__Dataset excerpts__:
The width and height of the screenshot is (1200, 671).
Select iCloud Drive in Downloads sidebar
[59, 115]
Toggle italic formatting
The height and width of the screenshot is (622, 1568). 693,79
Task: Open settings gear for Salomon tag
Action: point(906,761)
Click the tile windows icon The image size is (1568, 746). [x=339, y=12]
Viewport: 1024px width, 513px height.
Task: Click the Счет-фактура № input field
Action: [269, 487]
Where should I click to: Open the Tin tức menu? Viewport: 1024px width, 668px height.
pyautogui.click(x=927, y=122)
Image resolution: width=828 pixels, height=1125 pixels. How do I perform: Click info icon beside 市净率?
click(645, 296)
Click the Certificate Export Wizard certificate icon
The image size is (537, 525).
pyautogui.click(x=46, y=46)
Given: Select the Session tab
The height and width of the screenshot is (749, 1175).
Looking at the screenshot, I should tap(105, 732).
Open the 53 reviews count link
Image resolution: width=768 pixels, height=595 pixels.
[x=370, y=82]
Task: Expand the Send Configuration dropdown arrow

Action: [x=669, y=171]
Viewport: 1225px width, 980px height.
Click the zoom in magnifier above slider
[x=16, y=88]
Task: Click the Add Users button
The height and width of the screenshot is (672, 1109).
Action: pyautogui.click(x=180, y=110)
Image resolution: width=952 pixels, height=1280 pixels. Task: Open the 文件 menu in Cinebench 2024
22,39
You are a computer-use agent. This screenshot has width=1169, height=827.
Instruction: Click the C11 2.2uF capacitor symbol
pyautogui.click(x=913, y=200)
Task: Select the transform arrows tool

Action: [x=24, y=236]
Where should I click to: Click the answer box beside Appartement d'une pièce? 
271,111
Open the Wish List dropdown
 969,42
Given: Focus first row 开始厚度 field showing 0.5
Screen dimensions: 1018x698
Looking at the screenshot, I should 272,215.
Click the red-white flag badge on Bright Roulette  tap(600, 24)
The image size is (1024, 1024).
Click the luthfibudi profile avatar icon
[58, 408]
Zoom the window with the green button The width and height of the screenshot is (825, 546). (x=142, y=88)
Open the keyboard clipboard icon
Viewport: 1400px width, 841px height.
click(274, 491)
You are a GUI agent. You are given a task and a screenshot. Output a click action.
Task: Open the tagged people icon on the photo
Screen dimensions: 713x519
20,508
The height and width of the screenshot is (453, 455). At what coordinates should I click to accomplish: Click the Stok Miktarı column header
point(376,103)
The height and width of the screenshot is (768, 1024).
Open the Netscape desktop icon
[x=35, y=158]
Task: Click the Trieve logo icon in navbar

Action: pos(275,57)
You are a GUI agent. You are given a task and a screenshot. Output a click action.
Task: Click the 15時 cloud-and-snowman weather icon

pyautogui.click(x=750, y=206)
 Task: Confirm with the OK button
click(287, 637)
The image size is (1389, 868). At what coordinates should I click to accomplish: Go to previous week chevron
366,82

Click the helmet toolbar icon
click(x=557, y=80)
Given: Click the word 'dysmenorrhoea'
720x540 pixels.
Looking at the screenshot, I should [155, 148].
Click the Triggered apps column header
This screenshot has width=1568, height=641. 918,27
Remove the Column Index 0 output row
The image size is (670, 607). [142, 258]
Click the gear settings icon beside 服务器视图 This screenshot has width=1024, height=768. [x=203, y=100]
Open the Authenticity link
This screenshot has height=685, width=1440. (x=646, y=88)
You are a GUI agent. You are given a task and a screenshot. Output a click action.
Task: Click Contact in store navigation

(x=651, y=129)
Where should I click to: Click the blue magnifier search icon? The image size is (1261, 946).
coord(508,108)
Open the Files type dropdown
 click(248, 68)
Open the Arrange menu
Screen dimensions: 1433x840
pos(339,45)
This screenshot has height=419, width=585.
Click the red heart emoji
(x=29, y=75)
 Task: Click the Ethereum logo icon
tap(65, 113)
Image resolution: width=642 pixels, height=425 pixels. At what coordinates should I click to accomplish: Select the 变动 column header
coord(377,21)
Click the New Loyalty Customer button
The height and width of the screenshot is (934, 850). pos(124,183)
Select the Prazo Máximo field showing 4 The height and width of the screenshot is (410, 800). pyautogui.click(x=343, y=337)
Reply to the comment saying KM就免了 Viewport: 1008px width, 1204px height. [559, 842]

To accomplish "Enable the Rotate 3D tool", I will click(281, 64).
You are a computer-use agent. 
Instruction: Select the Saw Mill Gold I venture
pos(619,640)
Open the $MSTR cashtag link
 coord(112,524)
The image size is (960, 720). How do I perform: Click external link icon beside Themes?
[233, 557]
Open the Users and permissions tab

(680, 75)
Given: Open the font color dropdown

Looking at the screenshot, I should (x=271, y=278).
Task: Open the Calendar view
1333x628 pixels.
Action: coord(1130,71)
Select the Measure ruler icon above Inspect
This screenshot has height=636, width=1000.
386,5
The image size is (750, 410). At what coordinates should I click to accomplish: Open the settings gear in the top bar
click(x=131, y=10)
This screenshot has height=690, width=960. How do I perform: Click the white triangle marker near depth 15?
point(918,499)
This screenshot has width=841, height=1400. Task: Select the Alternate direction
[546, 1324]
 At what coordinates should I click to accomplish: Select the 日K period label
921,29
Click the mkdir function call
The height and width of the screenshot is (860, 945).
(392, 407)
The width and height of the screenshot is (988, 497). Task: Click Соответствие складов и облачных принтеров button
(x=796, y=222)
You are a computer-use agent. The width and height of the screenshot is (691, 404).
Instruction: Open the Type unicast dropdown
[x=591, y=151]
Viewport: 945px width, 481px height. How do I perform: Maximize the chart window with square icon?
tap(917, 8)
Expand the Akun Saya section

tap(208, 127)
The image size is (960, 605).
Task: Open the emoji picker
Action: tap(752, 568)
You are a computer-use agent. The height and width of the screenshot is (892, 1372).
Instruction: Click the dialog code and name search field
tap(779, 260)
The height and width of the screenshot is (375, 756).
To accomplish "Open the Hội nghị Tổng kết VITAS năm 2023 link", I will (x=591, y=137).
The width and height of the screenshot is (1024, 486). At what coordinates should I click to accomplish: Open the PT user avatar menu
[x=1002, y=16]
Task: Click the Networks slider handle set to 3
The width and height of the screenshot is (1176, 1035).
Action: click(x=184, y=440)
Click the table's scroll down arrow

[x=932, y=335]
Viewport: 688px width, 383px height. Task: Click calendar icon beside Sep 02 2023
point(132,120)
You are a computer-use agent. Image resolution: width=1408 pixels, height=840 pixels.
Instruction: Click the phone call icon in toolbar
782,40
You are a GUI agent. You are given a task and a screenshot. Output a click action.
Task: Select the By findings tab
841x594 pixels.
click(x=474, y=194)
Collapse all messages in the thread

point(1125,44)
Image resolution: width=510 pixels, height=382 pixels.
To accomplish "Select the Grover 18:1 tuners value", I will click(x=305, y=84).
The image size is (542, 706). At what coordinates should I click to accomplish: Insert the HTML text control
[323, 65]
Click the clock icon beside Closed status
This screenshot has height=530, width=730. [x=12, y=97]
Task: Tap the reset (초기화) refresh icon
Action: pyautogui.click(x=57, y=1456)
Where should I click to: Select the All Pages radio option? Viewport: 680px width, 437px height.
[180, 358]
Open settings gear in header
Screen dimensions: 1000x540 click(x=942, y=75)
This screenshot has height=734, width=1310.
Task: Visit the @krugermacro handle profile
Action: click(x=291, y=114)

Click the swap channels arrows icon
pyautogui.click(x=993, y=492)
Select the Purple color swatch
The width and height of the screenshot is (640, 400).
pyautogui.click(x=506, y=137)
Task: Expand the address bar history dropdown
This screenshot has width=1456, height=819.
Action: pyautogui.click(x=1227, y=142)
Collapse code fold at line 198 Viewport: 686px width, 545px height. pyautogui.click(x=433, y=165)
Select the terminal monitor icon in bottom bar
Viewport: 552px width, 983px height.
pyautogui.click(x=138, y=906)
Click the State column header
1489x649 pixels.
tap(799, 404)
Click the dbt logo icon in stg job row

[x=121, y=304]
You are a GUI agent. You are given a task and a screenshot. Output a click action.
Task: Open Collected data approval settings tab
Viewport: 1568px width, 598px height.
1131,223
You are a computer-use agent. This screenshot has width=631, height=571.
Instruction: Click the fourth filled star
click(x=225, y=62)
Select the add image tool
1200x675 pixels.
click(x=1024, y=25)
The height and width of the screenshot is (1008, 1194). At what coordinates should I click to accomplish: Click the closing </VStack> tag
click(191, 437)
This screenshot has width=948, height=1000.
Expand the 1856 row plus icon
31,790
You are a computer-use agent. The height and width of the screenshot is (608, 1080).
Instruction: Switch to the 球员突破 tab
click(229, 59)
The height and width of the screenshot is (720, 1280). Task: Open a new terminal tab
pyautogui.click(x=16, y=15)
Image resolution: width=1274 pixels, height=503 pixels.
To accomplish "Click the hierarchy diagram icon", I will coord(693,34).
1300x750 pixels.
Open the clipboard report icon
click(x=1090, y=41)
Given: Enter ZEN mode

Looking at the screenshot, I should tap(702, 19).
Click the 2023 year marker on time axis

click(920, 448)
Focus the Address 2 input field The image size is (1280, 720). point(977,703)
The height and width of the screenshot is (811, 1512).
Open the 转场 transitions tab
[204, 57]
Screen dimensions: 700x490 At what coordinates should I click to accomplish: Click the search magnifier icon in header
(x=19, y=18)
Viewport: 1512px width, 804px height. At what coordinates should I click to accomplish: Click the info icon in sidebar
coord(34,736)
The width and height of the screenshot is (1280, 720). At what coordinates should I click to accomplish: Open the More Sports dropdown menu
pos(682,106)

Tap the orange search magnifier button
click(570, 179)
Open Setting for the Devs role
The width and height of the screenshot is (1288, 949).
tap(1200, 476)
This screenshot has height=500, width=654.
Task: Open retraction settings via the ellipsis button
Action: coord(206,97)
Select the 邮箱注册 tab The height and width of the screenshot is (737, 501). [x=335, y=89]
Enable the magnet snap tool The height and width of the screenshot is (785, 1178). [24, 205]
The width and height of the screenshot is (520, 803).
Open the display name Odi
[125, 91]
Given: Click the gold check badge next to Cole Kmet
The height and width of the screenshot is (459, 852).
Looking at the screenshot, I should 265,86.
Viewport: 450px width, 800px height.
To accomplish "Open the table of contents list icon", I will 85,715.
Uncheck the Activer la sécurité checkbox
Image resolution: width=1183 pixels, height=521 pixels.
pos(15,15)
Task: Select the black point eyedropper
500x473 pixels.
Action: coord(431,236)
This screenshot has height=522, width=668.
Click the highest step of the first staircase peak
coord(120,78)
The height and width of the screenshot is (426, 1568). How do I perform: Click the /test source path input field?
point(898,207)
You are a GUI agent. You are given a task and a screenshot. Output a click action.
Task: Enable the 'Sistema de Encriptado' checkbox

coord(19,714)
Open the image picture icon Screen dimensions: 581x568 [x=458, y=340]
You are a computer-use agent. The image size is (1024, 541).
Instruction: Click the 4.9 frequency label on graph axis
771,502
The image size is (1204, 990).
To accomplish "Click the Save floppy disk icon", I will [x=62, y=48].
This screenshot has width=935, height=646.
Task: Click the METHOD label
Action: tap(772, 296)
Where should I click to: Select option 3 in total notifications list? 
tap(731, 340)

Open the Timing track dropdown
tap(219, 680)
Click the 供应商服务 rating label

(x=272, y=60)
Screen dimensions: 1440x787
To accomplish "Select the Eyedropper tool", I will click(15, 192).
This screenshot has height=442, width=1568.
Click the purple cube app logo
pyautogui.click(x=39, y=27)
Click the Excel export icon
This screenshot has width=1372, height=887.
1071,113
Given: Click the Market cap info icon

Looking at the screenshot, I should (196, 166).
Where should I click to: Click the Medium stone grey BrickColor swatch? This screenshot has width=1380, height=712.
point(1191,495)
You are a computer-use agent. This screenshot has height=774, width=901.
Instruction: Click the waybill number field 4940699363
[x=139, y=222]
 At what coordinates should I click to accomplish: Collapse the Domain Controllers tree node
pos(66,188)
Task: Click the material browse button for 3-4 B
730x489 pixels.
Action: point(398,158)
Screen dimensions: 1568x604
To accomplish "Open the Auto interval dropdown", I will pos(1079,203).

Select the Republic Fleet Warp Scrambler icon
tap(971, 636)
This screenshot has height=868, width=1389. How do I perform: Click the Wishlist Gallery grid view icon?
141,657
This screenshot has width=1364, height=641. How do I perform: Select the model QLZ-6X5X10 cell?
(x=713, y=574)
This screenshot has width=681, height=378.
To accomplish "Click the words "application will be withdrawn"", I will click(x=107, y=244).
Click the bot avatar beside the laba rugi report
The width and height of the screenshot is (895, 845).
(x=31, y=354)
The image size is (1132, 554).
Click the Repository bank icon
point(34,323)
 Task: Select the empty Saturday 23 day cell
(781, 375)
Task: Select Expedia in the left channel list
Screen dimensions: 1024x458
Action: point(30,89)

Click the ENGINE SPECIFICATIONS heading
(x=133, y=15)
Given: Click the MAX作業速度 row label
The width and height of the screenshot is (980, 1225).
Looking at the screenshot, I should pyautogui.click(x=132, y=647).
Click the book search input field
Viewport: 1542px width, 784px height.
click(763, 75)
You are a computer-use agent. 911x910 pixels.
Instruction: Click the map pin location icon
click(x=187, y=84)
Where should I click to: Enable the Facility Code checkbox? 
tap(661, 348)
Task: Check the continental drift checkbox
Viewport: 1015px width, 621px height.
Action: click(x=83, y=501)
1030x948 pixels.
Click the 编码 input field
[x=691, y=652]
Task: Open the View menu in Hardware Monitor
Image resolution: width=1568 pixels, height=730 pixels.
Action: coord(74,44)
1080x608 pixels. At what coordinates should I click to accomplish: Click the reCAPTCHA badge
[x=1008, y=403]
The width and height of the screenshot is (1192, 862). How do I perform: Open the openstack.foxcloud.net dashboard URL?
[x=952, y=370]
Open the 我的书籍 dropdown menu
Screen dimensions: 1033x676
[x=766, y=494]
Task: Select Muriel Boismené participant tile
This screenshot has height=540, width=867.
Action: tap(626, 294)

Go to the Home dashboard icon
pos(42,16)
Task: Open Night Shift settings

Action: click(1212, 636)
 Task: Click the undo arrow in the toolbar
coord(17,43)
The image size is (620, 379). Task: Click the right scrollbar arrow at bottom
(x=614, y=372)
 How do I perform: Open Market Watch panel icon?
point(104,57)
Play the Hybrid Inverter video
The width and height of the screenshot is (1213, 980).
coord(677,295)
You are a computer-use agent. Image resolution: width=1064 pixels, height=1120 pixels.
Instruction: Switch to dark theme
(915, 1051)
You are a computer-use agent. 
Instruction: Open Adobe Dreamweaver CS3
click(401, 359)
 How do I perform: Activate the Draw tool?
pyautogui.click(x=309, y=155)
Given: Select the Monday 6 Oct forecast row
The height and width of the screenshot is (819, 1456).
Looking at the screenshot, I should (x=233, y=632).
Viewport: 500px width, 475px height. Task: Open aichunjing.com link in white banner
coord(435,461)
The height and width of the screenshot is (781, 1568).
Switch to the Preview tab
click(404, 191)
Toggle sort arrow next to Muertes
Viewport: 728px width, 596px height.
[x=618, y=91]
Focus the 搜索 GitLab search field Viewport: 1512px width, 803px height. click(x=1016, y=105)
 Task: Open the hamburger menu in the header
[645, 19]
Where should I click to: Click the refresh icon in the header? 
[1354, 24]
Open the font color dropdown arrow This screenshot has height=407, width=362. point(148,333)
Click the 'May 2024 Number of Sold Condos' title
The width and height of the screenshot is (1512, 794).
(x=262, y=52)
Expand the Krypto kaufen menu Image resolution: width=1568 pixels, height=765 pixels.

__Try it__: Return the span of lines in the data above that opens at the line with "Screen dimensions: 1018x698" and closes at the line with "The height and width of the screenshot is (768, 1024).", exactly, ends included, nothing else.

__Answer to the problem__:
Screen dimensions: 1018x698
Looking at the screenshot, I should 272,215.
Click the red-white flag badge on Bright Roulette  tap(600, 24)
The image size is (1024, 1024).
Click the luthfibudi profile avatar icon
[58, 408]
Zoom the window with the green button The width and height of the screenshot is (825, 546). (x=142, y=88)
Open the keyboard clipboard icon
Viewport: 1400px width, 841px height.
click(274, 491)
You are a GUI agent. You are given a task and a screenshot. Output a click action.
Task: Open the tagged people icon on the photo
Screen dimensions: 713x519
20,508
The height and width of the screenshot is (453, 455). At what coordinates should I click to accomplish: Click the Stok Miktarı column header
point(376,103)
The height and width of the screenshot is (768, 1024).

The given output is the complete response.